The cost to connect and implement an analogue pressure signal to an Electronic Control Unit (e.g. a PLC) is much higher than a direct switch output. A user may take many switch contact inputs into a system for the cost of a single analogue input, allowing many more pressure switch points to be monitored and controlled for the same cost. Now why are electronic pressure switches so popular? The flexibility and reliability of electronic pressure switches is far higher than the older, mechanical pressure switches. Depending on the specific product, electronic switches often provide between one and two switch output signals and an analogue output – all at the same time with only one pressure port.

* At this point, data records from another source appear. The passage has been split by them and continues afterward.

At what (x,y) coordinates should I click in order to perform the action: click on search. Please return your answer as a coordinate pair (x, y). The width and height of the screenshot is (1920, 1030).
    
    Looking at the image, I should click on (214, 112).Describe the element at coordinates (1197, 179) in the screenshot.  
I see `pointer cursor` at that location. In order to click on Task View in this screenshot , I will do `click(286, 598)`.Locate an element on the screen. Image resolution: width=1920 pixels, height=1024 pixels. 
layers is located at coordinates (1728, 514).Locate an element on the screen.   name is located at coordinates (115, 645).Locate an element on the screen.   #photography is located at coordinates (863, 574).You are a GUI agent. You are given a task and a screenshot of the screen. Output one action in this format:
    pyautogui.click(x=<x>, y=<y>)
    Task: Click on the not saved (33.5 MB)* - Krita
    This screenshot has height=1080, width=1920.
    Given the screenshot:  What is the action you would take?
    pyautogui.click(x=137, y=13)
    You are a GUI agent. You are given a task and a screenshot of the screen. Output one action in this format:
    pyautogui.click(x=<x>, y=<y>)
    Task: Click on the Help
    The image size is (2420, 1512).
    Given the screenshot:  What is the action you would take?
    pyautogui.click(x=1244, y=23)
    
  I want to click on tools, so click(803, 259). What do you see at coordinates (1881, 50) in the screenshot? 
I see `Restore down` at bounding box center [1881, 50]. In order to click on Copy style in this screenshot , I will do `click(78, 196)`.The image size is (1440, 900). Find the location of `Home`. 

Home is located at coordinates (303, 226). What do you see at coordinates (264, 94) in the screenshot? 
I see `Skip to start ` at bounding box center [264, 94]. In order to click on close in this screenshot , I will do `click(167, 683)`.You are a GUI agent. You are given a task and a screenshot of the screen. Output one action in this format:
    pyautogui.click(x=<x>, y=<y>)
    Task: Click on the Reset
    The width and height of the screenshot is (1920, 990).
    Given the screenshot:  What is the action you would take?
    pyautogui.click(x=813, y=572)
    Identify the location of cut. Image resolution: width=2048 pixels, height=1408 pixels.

Hence, an electronic pressure switch “combines” a pressure sensor for continuous data collection and one or two mechanical switches to control limit values within the process. Reducing the number of measuring points and reducing the number of products in use, provides a real cost-saving benefit to the user. Electronic pressure switches simplify process control and therefore often substitute mechanical pressure switches in the following applications:

  • Replacing mechanical pressure switches mounted in a pressure line to provide more control over these switch operations, offering local programming and a local LED display of the actual pressure to assist with operator information or troubleshooting.
  • In applications with many switching cycles and/or vibration – electronic pressure switches maintain the switch point much more reliably than mechanical switches, without being subject to the same fatigue and mechanical wear.
  • Situations that require individual programming of the switching operation, i.e. programming a switch reset point that deactivates the switch signal once the pressure has passed a set value for a certain period of time.
  • Where a local indication is needed, an electronic pressure switch can replace a mechanical gauge, as the display allows the user to see the trend in pressure locally at the machine.
  • Preventing system oscillation – adjustable hysteresis of switch point allows users to have more control, i.e. cycling on and off in quick succession, as the switch and reset switch point are not programmed for damping.
  • Optionally, by IO Link, the user can reprogram switches over the signal cable to change the switch points on a system, increasing system flexibility and ease of programming.

An analogue pressure transmitter signal will provide core information, however, it is expensive to interface where numerous pressure values need monitoring and control. Where intelligent, cost-effective information is required, electronic pressure switches satisfy these requirements and this explains their increasing popularity.